Raspberry Friands (page 240) 
They taste absolutely AMAZING. The one downside I found about the recipe is that these cakes should all be eaten on the day that they’re baked. The fresh raspberries lose their shape and texture the following day and spread into the sponge. The day old friands weren't unpleasant to eat, but just knowing how tasty they were previously made it a bit of a let-down. Ideally, they should be devoured straight out of the oven while still warm and inviting. The cake sponge is light and moist with a hint of sweetness and the sharp acidity of raspberries makes for a fantastic combination. The small batch I left in the staff room quickly disappeared and I have now promised to bake some more for everyone who missed out the first time. Rave reviews all round and a new addition to my favourite recipes collection.

I hope Katie won’t mind me posting the recipe for it here, since it’s available on her blog. It’s the one I would recommend everyone try since it’s surprisingly simple to make and incredibly moreish.

Raspberry Friands

http://www.whatkatieate.com/recipes/raspberry-friands/


Ingredients

10 free-range egg whites
300 g unsalted butter, melted
175 g ground almond
370 g icing sugar, sifted, plus extra for dusting
100 g plain flour, sifted
2 x 125 g punnets raspberries, plus extra for serving

Method

1. Preheat the oven to 180 ̊C (fan), 200 ̊C, gas mark 6.
2. Lightly grease 18 holes of 2 silicone friand moulds or non-stick friand tins.
3. Whisk the egg whites for a few seconds just to lightly combine; you don’t need to whip them into peaks or anything like that.
4. Add the butter, ground almonds, icing sugar and flour and beat lightly to combine well. Pour into the prepared moulds or pans, filling each hole to just two-thirds full.
5. Place two or three raspberries on top of each friand and bake for 25–30 minutes or until a skewer inserted into the centre comes out clean and tops are lightly golden brown.
6. Dust the friands with icing sugar and serve warm, with extra fresh raspberries if you like.

Makes 16-18 friands. (made 24 friands in the cupcake tins)


Despite making one disastrous recipe, I really loved the food featured in Katie's book. The stunning food photography and charming faux rustic page layouts are addictive to flip through and I can't help picking up the book every so often to just to admire it artistically. I'm really looking forward to cooking more dishes, especially the ridiculously cute mini egg benedicts. It's a wonderful cookbook and a much appreciated belated birthday gift. 

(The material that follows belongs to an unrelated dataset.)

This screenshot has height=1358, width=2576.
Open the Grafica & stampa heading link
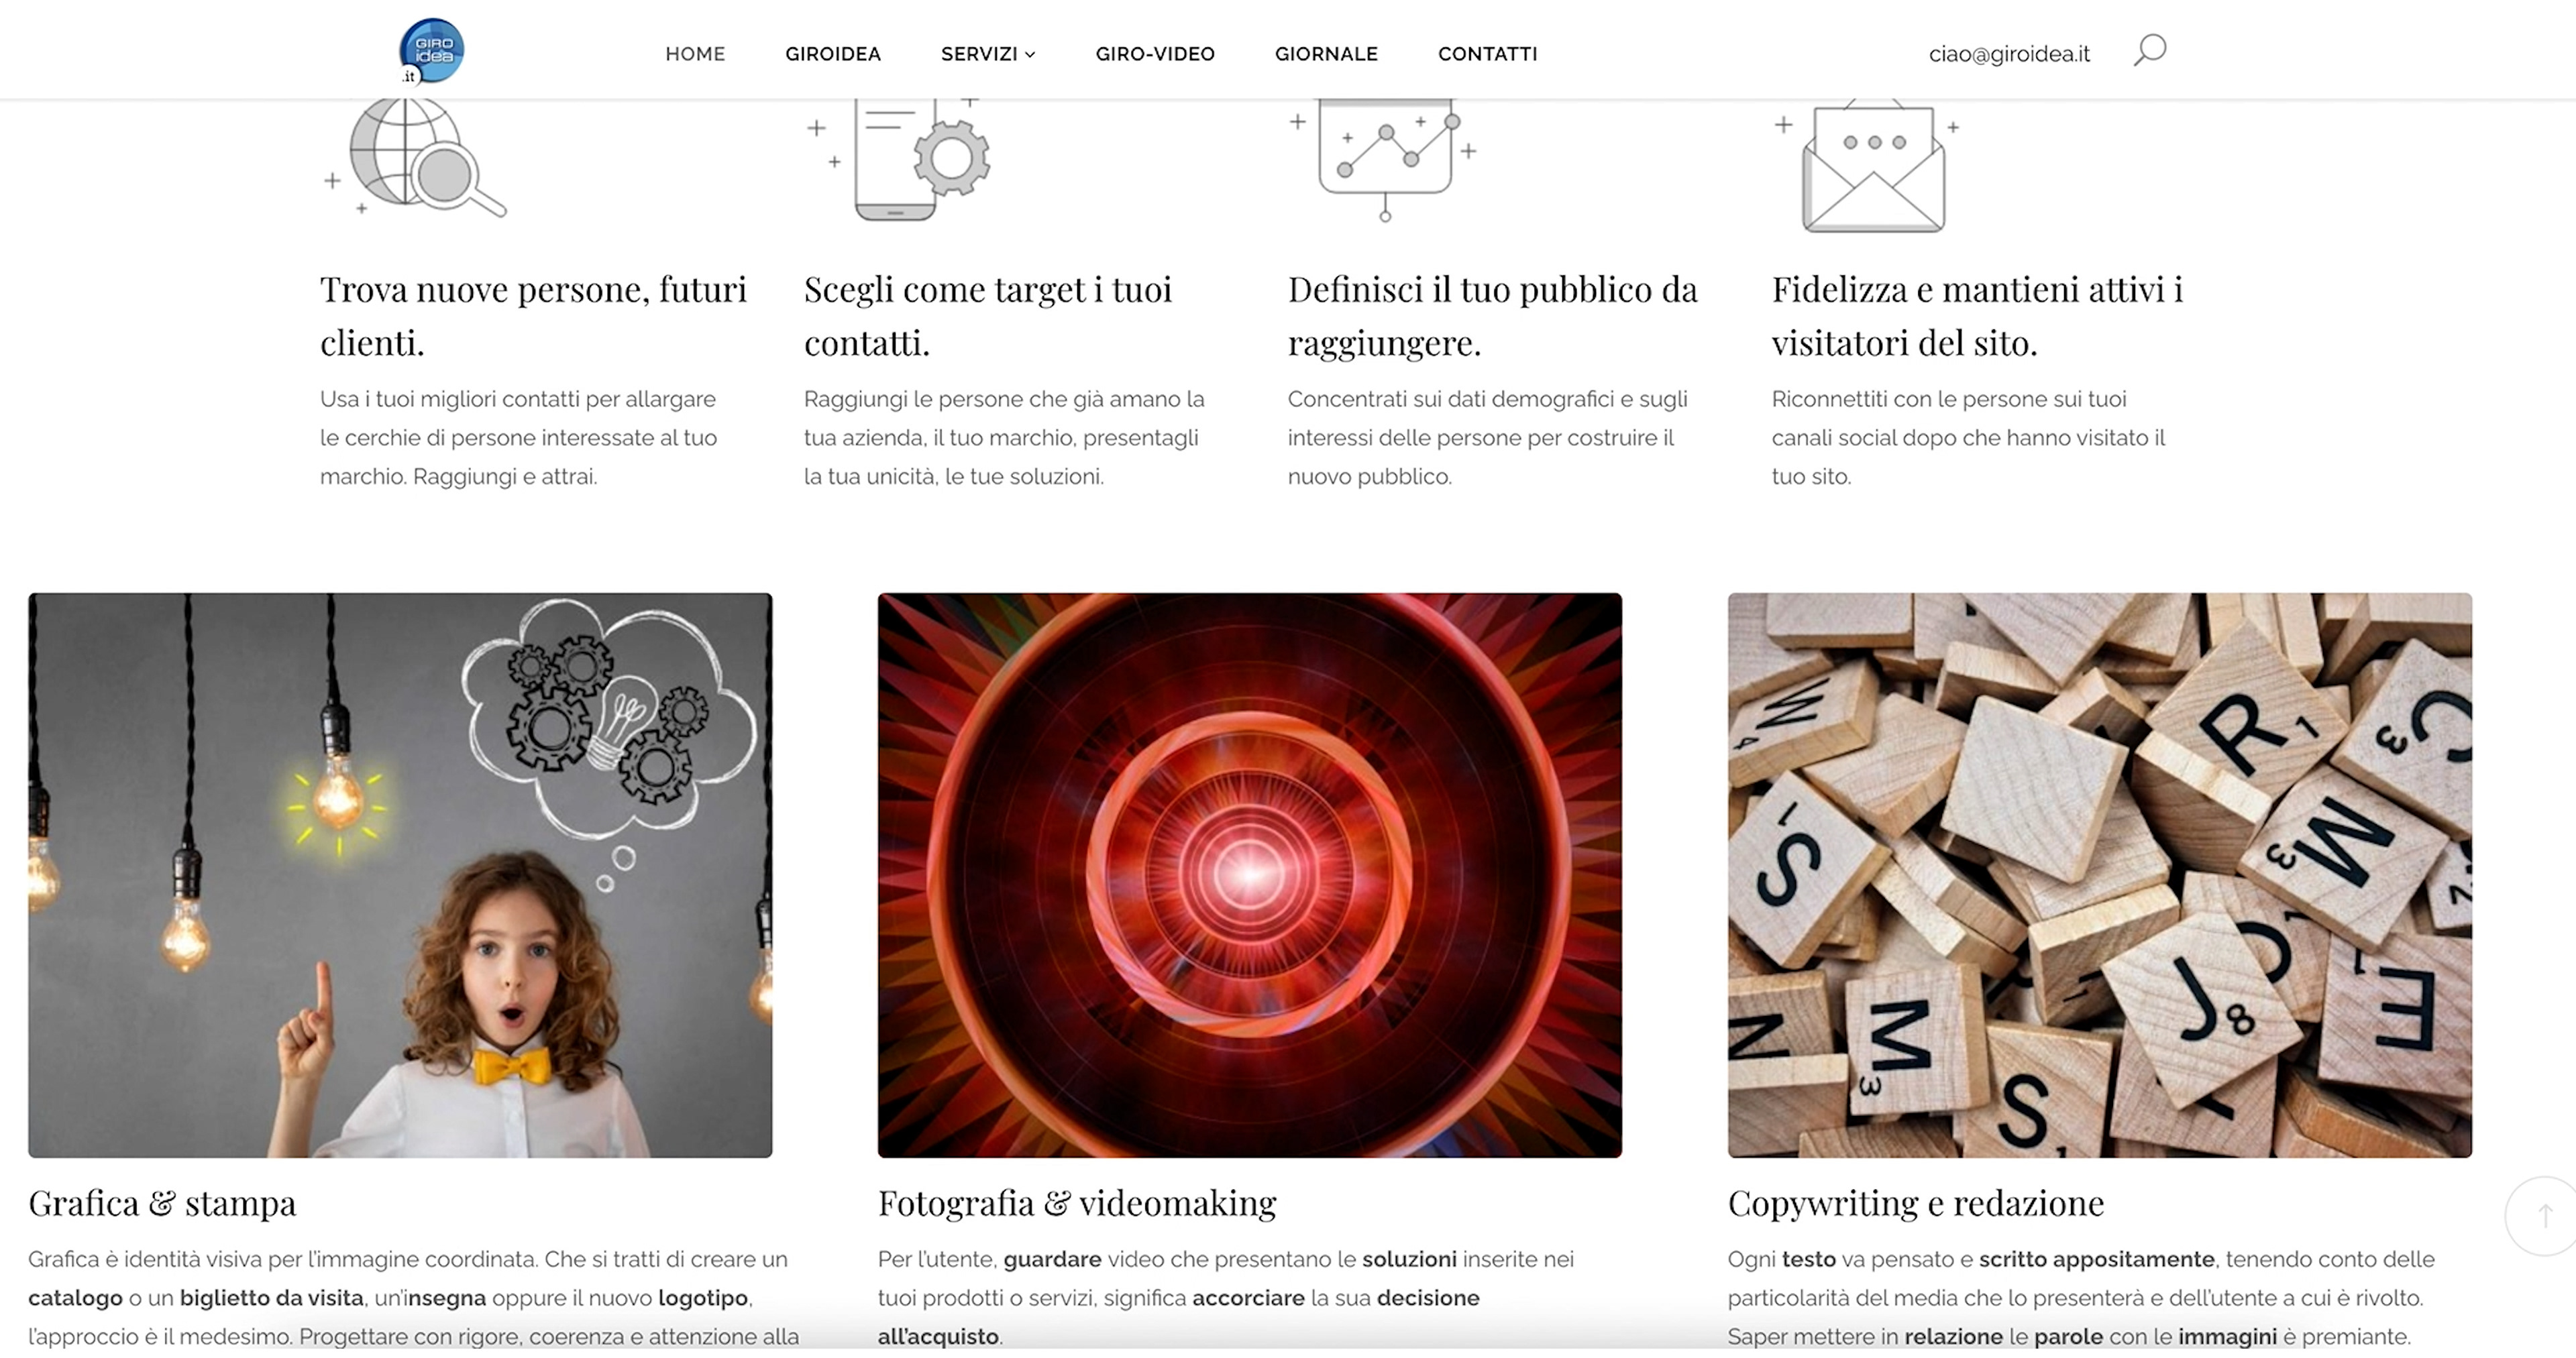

Cookbooks are meant to be used, not merely gawked at no matter how vivid the descriptions, elaborate the illustrations or scrumptious the photographs may be. As the old adage says, the proof of the pudding is in the eating and What Katie Ate is proof that you can have a tantalizing book that is as much a feast for the stomach as it is for the eye.




Short and Sweet: The Twitter Review

Elegant and thoroughly delicious, What Katie Ate is a mouthwatering temptation that's hard to resist. 

1 comment:

  1. Stumbled upon your comment on the Goodreads site (link to your blog) with the enticing invitation to find out what you made using recipes from the book. I found it a delight to read this post,as I am also a cookbook collector who rarely actually uses them for the purposes of cooking...and also in the painful process of culling. I had also tagged the friands (+mini beef pies + mini pork sausage rolls etc.)so it was excellent to read of your adventures. Btw several reviewers indicated that one must read the recipes with a critical eye in order determine if there might be impediments to a tasty product. Forewarned is forearmed so I'll submit my selections (minus friands;) to my great cook sister first.